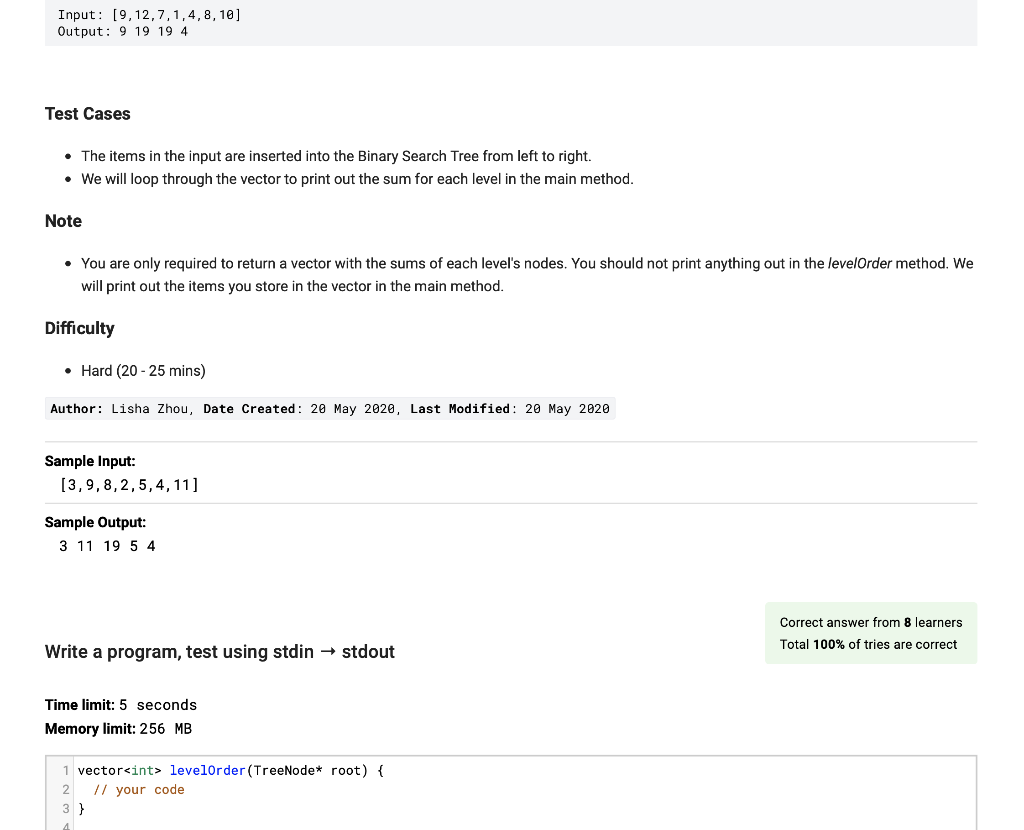Click "Total 100% of tries are correct" text
This screenshot has width=1024, height=830.
tap(868, 644)
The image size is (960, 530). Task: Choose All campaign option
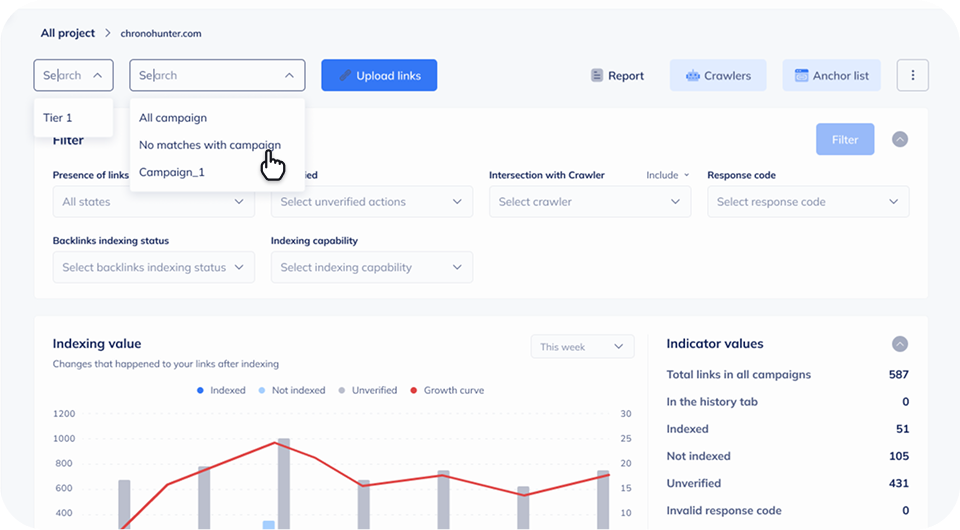[x=173, y=118]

☆ ☆ ☆ ☆ ☆

_What you have to do_
Given the listing above, return exactly, and only, the lines from the line with "The image size" through its final line, both included, with the pictures removed.

_Written answer_
The image size is (960, 530). Task: Choose All campaign option
[x=173, y=118]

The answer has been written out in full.